#### References
https://docs.azuredatabricks.net/user-guide/visualizations/index.html<br>

https://spark.apache.org/docs/latest/api/python/pyspark.sql.html#pyspark.sql.DataFrame<br>

https://stackoverflow.com/questions/tagged/apache-spark+apache-spark-sql+python<br>
https://stackoverflow.com/questions/tagged/databricks+python

#### Run data ingest so we can use dataframe here

In [3]:
%run ./adb_3_ingest_to_df

### Dataframe API for data operations

In [5]:
group_by_column = "state"
count_column = "n"

# Group by state so we can count airports per state; rename count column (confusing with describe() otherwise); sort by count descending
df_groupby = df_explicit\
  .groupBy(group_by_column)\
  .count()\
  .withColumnRenamed("count", count_column)\
  .sort(count_column, ascending=False)

In [6]:
# Basic descriptive statistics

df_groupby.describe().show()

In [7]:
# Spark execution plan

df_groupby.explain()

In [8]:
display(df_groupby)

state,n
CA,32
TX,29
AK,22
FL,20
NY,14
MI,12
NC,11
CO,11
WI,8
GA,8


In [9]:
# We can also use dataframe select, passing it a list of column names, which emits a new dataframe that can be operated on with dataframe API

In [10]:
df_select = df_explicit\
  .select("*")\
  .sort("name", ascending=True)

In [11]:
display(df_select)

### Spark SQL for data operations

In [13]:
# To use a DF in explicit SQL queries, register it as a temp view (cluster lifetime scope)
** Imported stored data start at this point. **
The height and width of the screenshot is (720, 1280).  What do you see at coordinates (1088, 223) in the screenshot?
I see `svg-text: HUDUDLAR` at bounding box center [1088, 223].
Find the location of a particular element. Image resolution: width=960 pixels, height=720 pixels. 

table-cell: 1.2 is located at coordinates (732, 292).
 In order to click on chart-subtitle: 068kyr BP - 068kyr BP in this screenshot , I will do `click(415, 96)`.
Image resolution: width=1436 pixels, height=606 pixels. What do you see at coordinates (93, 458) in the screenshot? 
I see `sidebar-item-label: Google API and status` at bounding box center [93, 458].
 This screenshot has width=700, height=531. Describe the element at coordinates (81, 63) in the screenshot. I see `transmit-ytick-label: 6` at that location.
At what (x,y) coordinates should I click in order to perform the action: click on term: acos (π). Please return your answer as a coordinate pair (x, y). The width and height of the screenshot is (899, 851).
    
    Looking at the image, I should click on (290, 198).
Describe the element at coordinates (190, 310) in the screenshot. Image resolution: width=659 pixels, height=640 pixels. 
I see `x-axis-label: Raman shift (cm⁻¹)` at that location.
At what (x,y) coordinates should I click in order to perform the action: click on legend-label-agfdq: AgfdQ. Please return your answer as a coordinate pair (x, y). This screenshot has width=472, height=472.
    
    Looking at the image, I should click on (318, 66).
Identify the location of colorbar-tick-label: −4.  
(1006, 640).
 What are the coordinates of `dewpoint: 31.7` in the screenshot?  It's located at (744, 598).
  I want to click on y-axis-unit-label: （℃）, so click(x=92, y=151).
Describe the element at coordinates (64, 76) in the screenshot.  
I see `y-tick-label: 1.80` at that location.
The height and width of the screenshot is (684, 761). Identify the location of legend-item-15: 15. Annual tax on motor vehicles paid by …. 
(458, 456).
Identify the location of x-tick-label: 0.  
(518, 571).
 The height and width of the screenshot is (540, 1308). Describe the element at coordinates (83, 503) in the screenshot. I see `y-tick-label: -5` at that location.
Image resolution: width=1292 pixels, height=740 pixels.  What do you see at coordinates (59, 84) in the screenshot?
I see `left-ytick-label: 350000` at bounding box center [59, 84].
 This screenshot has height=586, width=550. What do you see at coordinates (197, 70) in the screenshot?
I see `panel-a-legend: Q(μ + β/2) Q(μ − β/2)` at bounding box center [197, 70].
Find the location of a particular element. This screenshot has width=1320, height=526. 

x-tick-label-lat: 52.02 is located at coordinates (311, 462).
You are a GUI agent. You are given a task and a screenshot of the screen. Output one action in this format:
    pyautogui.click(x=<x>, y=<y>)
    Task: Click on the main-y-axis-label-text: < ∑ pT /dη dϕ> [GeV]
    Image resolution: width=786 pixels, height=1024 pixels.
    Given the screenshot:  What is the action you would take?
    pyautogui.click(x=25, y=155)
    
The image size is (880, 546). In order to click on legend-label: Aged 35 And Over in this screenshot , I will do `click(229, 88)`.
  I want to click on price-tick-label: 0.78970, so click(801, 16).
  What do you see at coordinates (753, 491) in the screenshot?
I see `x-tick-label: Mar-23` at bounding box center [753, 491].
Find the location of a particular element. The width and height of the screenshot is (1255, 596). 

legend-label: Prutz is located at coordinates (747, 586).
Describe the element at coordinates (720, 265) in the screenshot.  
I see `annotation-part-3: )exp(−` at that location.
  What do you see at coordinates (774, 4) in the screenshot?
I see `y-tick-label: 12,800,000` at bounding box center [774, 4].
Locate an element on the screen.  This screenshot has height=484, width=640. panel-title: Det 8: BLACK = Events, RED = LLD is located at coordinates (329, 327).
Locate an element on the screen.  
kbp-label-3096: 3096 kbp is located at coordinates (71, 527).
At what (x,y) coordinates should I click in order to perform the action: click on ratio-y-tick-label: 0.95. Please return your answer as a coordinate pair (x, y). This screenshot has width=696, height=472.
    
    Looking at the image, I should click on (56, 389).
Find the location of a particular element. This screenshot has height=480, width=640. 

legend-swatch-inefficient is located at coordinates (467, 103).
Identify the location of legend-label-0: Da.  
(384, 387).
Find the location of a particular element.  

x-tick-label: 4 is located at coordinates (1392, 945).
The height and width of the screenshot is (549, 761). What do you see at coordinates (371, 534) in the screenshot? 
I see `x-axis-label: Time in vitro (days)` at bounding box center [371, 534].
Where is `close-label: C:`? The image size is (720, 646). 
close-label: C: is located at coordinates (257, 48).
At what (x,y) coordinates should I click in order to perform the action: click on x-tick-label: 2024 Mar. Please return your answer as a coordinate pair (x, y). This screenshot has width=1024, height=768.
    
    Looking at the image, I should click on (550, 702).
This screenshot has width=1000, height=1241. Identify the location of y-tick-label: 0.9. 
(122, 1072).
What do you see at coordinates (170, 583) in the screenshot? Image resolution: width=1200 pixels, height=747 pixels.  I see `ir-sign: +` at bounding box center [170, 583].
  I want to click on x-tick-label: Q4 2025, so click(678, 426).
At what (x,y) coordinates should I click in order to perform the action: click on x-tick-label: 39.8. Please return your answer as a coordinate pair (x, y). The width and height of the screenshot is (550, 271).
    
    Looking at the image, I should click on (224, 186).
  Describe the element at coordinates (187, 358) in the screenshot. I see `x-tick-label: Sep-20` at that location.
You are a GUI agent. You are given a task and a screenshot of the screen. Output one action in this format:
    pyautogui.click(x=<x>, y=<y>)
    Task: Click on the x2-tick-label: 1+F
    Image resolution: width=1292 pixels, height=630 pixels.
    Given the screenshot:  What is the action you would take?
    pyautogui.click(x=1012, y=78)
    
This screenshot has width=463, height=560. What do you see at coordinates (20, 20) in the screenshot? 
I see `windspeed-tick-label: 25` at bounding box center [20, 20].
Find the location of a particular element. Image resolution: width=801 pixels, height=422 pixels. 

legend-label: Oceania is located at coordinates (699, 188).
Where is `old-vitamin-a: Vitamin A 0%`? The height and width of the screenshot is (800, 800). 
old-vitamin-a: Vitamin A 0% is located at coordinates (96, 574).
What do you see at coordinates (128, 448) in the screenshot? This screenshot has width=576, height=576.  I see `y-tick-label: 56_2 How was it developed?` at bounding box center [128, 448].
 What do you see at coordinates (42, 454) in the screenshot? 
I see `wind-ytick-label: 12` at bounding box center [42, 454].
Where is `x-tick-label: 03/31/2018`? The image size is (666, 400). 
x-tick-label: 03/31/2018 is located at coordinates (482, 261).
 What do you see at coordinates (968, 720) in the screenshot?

df_explicit.createOrReplaceTempView("df_explicit")

In [14]:
# A Spark SQL SELECT query will emit a new dataframe. This is the same query as the dataframe API query above, for example.

df_groupby_2 = sql("SELECT state, COUNT(state) AS n FROM df_explicit GROUP BY state ORDER BY n DESC")

In [15]:
df_groupby_2.show(10)

In [16]:
display(df_groupby_2)